Wednesday, July 14, 2004

adventure

I am reading a book called Red Moon Rising. I just finished a part about a man who regularly smuggled Bibles behind the Iron curtain. Part of his job description was expecting to spend at least two years in jail and training for the interrogation that would come with an arrest. He even had a hand written letter prepared and waiting with friends to be sent to his parents upon his arrest. It was the life he felt God wanted him to live. Dangerous? Of course. More fulfilling than the "career conveyor belt" his friends were busy on at home? No doubt.

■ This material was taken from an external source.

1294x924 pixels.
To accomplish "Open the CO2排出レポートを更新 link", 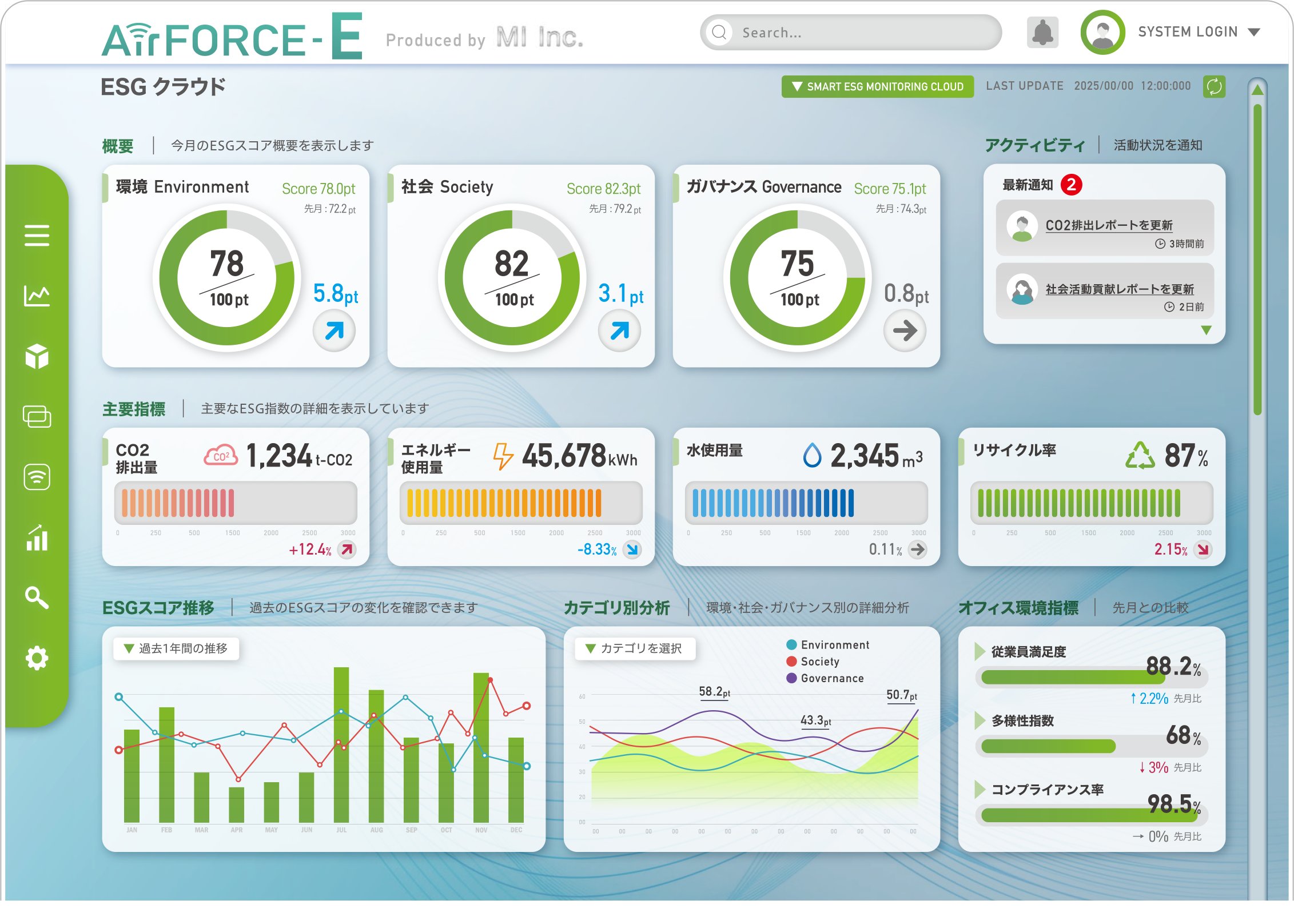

I want that. A life of adventures for God with the chance to be arrested, to live in hiding, be shot at, starved, hated, and yes maybe even die. Even as I type this I wonder if I'm just being idealistic. Would I really be willing to go through that for God? To be honest I don't know. Typing is one thing; living is a completely different story. I only know I don't want to live a long, safe, comfortable life which I look back on wondering whether I really served God much at all. I want to live on the edge. I know I don't have to go anywhere to do it, though I would like to be a missionary. What's stopping me? If I can't do it here in Colorado, can I do it anywhere?

"If you have run with footman and they have tired you out,
Then how can you compete with horses?
If you fall down in a land of peace,
How will you do in the thicket of the Jordan?"
Jeremiah 12:5

God teach me to run with horses......

Sunday, July 11, 2004

why?

Why?

Why?
The ear-splitting cry
Echoes back in my face
Is it always the same?

Why?
I've asked for myself
Now I ask for a friend
Their pain I can't understand

Why?
I cry my quiet tears
The histories of friends
Their scars too deep to tell

Why?
Did injustice win?
They were undeserving of this wrong!
Did none see?

Why?
This is the heart's cry
Of my abused generation
The pain we can't explain

Why?
Will our wounds never heal?
Ripped open over and over
Scars to deep to hide

Why?
My generation bleeds
We grow faint, is our cry heard?
Will no one dry our tears?

Why?
Do I ask the agonizing question?
Am I tormenting myself?
It remains unanswered

Why?
Am I seeking comfort here?
I depend on this answer
But it will never heal pain

Why?
We're looking away from Your face
The only answer to such cries
The only hand to dry the tears

Why?
We miss the healing touch
The hand that binds the wounds
Face that transforms scars to medals

Why?
In the face of such need
Will those who come freely
Leave others to die alone?

"Do they really matter all the why's? Could all the answers take away the pain, or all the reasons really dry my eyes, though from Heaven's court? No I would weep again. My God, You have saved me from Hell's black abyss; oh, save me from the tyranny of bitterness!" - Anonymous

alone

I had to lead the discussion in housechurch alone tonight. I've done this before but I've never done it without both Marie and Isaac to back me up. Since both of them are in Maryland right now I was more nervous than I usually am on a Saturday. It seemed to go okay but it's very hard for me to tell when I do it alone. A couple of my friends blessed and encouraged me afterwards by telling me that it was good. So one of the weekend's hurdles down, one to go. Tomorrow I'm one of only two people singing on the worship team because three people are gone. Normally I'm not even on the worship team so I'm a little nervous.

Wednesday, July 07, 2004

so sorry

I've had a rather hectic week. I'm all moved thanks to Isaac and David who came over and helped. I also got a new job as a personal care provider (basically I run errands, keep house, ect. for a woman who's health makes these things very hard for her) since I plan on going into nursing this will be a good experience. It will also give me some idea as to whether or not I'm really cut out for that kind of work. I'm still at my old job as well. In addition to this I've gotten behind on my web course and now have four tests to take. I also help lead a house church with Marie and Isaac, and I will be helping to set up the prayer room later. In saying all this I'm not complaining. I will have no chance to be bored for the next month or so, which is great.